As anotações de um picheleiro dos afectos

Caderno 1 - Tratado de educação sentimental para homens bons

4º capitulo - Candela romana

Depois do último desvio epistemológico pelas veredas do ciúme e da posse, regresso para tratar dum problema estrutural da relação sentimental-amorosa: a maturidade afectiva do homem bom. Trata-se dum típico ‘conceito-atlântida’, ou seja, fala-se muito dela mas parece que não existe. Afectivamente o homem de boa índole é eternamente um aprendiz amoroso, mas é apenas a mulher que tem essa plena consciência desde o primeiro momento. O homem, bem flatulado na sua ignorância, cinco segundos depois de receber o primeiro beijo de volta sente-se mais poderoso do que um general de Alexandre; contudo, a mulher, detentora dos meios de exploração sentimental, se numa primeira fase o deixa alimentar essa ilusão, posteriormente aplica em doses rigorosas a receita da austeridade quando ele menos espera; fá-lo assim compreender, pela via abstémica, que o amor de uma mulher é um bem muito escasso e volátil, mas que o capricho é superabundante, pelo que o homem vai construindo a imagem da mulher-como-fatalidade.

A maturidade sentimental masculina é assim construída num ambiente adverso, misturando fluidos, palavras e olhares, sem os entender nem em separado quanto mais por junto, como se fosse um canarinho a construir o ninho com os raminhos a serem fornecidos pelo gato.

A mulher-fatalidade tornou-se então o verdadeiro objecto do desejo do homem bom e maduro. No entanto, quando seria de esperar um comportamento condizente da sua parte, relativizando e enquadrando as reacções da fêmea-fatal, pagando apenas o que tinha de pagar, é quando, inesperadamente, o homem começa a canalizar na mulher as suas ansiedades de natureza mais metasensual, tornando-a mulher-confidente. No fundo, ele que já lhe tinha dado o coração e depois a pila (a ordem é arbitrária), agora deixa que ela faça um escabeche com aquilo tudo.
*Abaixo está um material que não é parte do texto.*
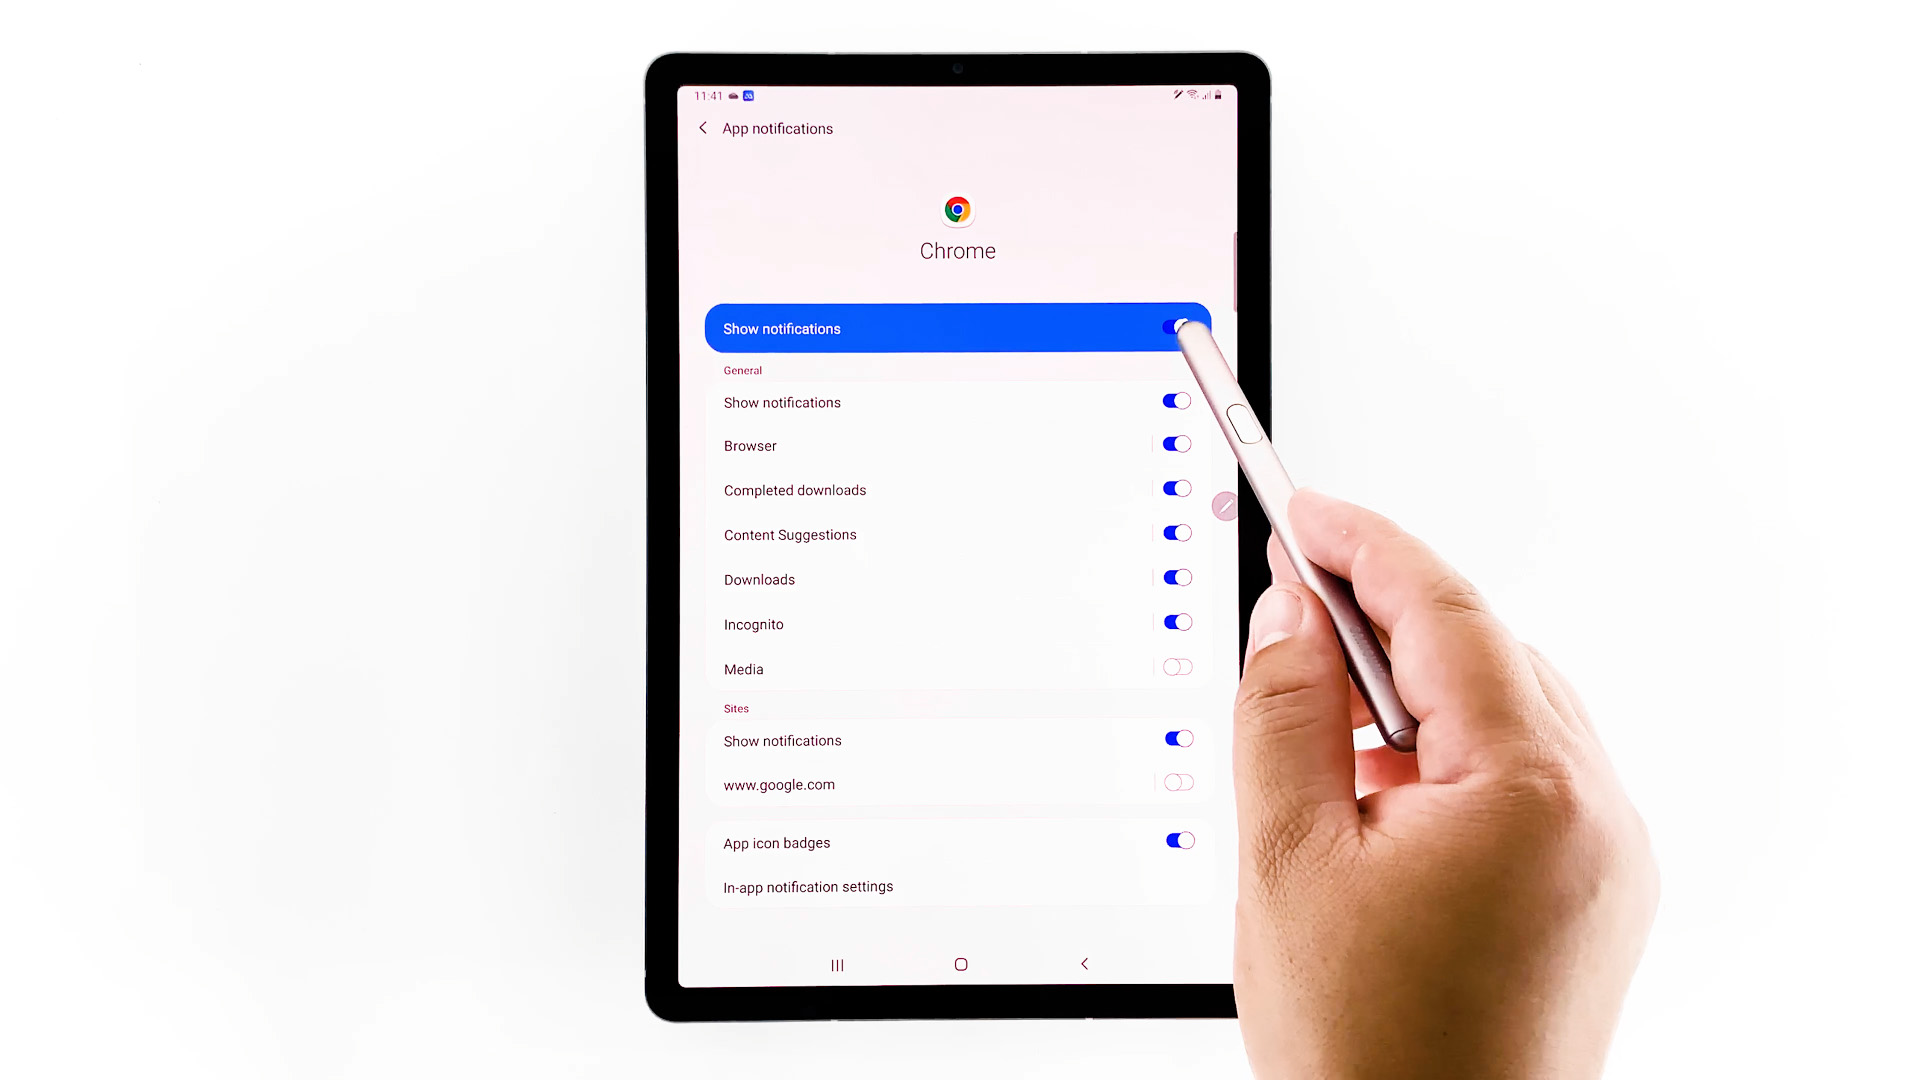Tap the Sites section header
The width and height of the screenshot is (1920, 1080).
(x=736, y=708)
É por isso que se associa também esta fase de suposta maturidade ao conceito clássico de homem-banana, que chega a publicamente assumir que foi uma bênção esta grande mulher que sempre o acompanhou nos momentos difíceis, e lhe espremeu borbulhas nas costas, que inclusivamente podiam ter infectado. Ou seja, o homem já percebeu no buraco onde se meteu mas agora tem de transmitir para o exterior que foi tudo planeado. É esta a sua verdadeira maturidade-afectiva.